SpaceX’s Starship Lost Shortly After Launch of Second Test Flight


SpaceX’s Starship failed its test flight this morning, when the automated flight termination system triggered following a loss of contact with the craft about 10 minutes into its flight. This marks the company’s second attempt at sending a Starship on a near-orbital flight, a 90-minute voyage that would have gone almost around the world. An initial test flight also failed in April, exploding four minutes after liftoff and flinging debris throughout the surrounding area.

As before, today’s launch took place at SpaceX’s Starbase facility in Boca Chica, Texas. But this time, all of the 33 Raptor engines appeared to ignite properly, and the Starship’s stage separation from the Super Heavy booster worked as planned. The vehicle survived max q, or the point in its ascent when it’s under the most pressure from the atmosphere and its own velocity. About three minutes after launch, the Starship successfully separated from the Super Heavy booster, after which the booster exploded, something SpaceX officials typically refer to with the euphemism “rapid unscheduled disassembly,” or RUD.

SpaceX’s mega rocket Starship launches for a test flight from Starbase in Boca Chica, Texas, Saturday, Nov. 18, 2023.Photograph: Eric Gay/AP

“So far today has been incredibly successful, even with the RUD of the Super Heavy booster,” said Kate Tice, SpaceX’s quality systems engineer on the company’s webcast.

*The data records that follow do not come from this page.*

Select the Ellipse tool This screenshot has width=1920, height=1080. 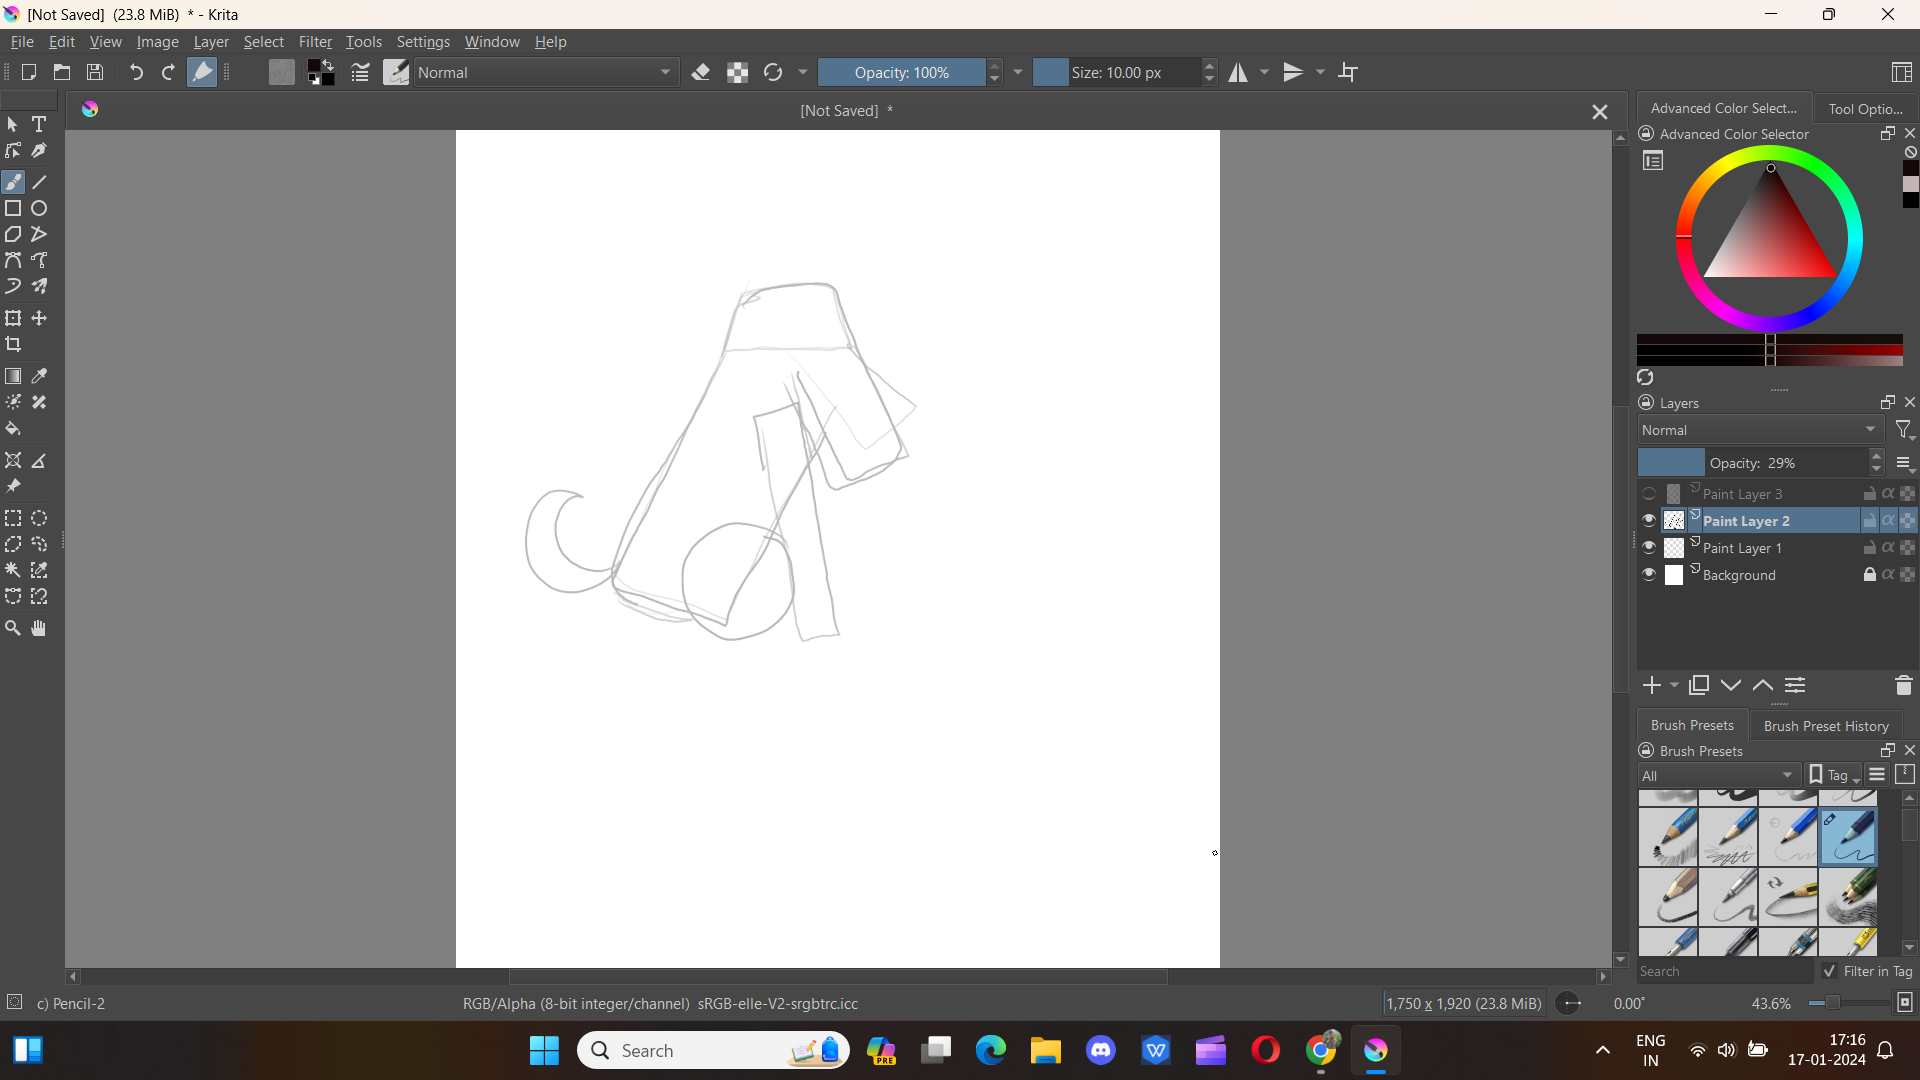[x=39, y=208]
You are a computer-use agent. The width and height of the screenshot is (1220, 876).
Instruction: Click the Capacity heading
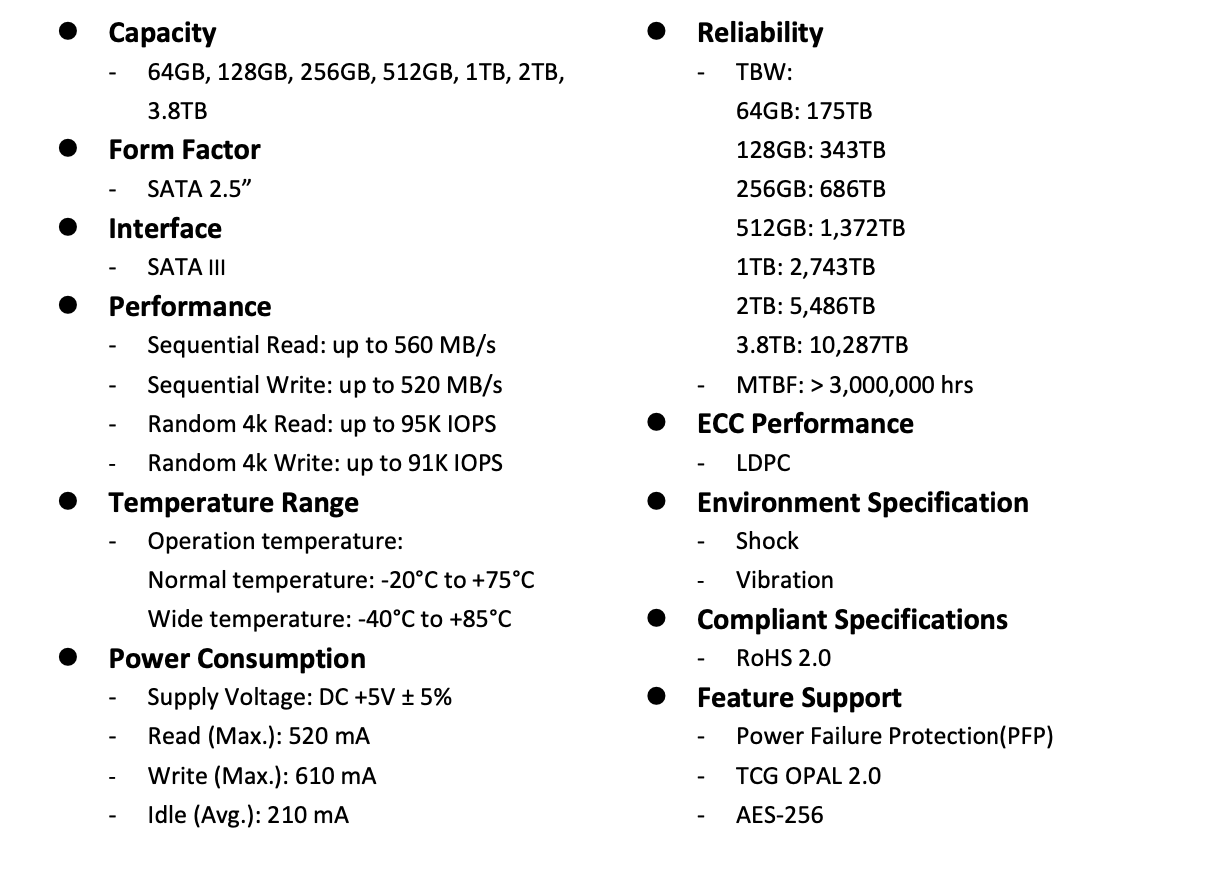(162, 33)
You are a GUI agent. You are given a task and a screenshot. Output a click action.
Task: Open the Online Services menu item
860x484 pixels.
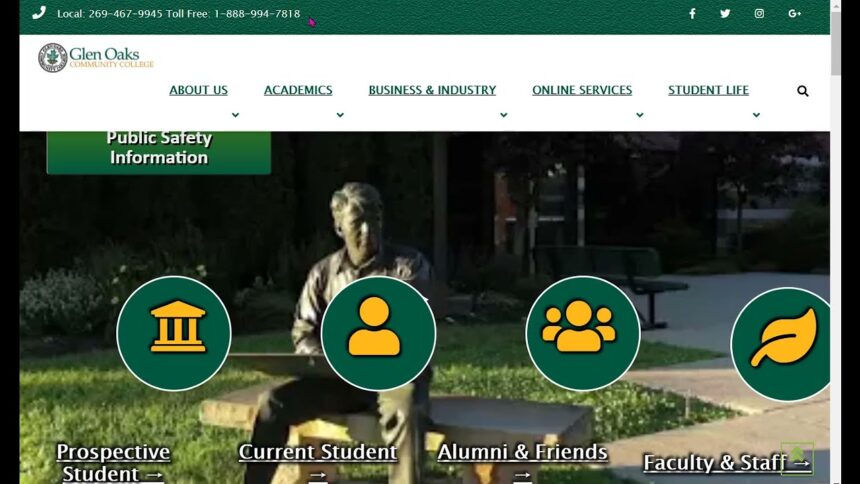coord(581,90)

But before Starship could reach orbit, SpaceX mission control lost contact with it and stopped receiving data. At about 12 minutes into the flight, SpaceX triggered the automated flight termination system—they had to abort and make the second stage undergo RUD, too.

If Starship had successfully flown, it would have reached an altitude of about 146 miles, and was planned to splash down at around 8:30 Central time off the coast of Kauai, Hawaii.

This is the second time that a Starship test flight has gotten off to a promising start, but failed several minutes into the flight. According to a statement on the company’s website, SpaceX later determined that in the first few minutes of the April flight, propellant leaked from the Super Heavy booster and caused fires that severed the connection with the primary flight computer. That’s why the upper stage and booster failed to separate, SpaceX concluded. Engineers lost control of the vehicle and had to abort, blowing the rocket up with the flight termination system.